When it comes to climate change, Canada is warming twice as fast as the global average. This swift acceleration risks a severe economic toll, resulting from the physical damages that global warming can unleash. A new report released today by the Institute for Sustainable Finance (ISF) reveals the full extent of the fiscal challenges that Canada will face due to the physical risks of climate change such as loss of biodiversity, rising sea-levels, and infrastructure damage caused by wildfires and floods.

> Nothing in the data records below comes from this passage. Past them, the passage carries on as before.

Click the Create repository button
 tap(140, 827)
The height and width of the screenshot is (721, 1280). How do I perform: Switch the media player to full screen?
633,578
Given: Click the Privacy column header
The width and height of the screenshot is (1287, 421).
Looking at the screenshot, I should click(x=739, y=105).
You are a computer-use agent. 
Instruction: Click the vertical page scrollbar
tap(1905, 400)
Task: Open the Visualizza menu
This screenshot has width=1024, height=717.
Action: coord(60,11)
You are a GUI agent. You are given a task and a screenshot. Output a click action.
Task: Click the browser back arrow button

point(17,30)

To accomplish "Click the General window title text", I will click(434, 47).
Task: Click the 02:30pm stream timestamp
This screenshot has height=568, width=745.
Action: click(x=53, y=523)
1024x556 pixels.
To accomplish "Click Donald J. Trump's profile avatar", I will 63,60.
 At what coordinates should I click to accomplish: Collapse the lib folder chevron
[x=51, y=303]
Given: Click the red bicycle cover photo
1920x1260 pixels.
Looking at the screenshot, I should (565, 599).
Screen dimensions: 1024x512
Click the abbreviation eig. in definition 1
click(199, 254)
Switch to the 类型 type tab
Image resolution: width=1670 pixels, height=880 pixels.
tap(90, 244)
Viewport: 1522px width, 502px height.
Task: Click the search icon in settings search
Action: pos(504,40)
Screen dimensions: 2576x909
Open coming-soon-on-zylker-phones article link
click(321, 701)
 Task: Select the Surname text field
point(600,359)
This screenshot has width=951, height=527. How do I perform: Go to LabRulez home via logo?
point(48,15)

The report, The Physical Costs of Climate Change: A Canadian Perspective, reveals that under multiple rising warming scenarios, the associated physical costs grow dramatically, with 2030, 2050, and 2070 being inflection points. Capital loss can range from $2.773-trillion under a 2°C warming scenario to almost double that amount at $5.520-trillion under a 5°C (“Business As Usual”) scenario.

This report, by ISF Chair Sean Cleary and Neal Willcott, PhD candidate at Smith School of Business, fills an important gap in previous financial forecasts that solely examined the transitional costs of achieving net-zero. Transitional costs are the risks to businesses and investors, including reputational, regulatory and policy, that are produced by efforts to transition to a low-carbon economy. Physical risks refer to the cost of physical damage caused by climate change. Assessing both costs is critical to capture the full picture of how climate change will impact the Canadian economy and Canadian businesses.

The study reveals that the associated costs of physical damage are larger than the investments required to reduce greenhouse gas emissions. In fact, in Present Value terms, the difference is up to $45.4 billion larger than the required investment, taken without considering the potential economic benefits of transitioning to a low-carbon economy. This analysis is informed by prior research conducted by ISF that found achieving a 30 percent reduction in emissions by 2030 requires an investment of $128 billion over 10 years.

“Our research underscores that addressing climate change now more than pays for itself over the long term when we consider the costs of physical damage alone,” said Sean Cleary. “These findings are important guidance for policymakers who need to consider that economic value is sacrificed every day that we don’t take action to mitigate climate change.”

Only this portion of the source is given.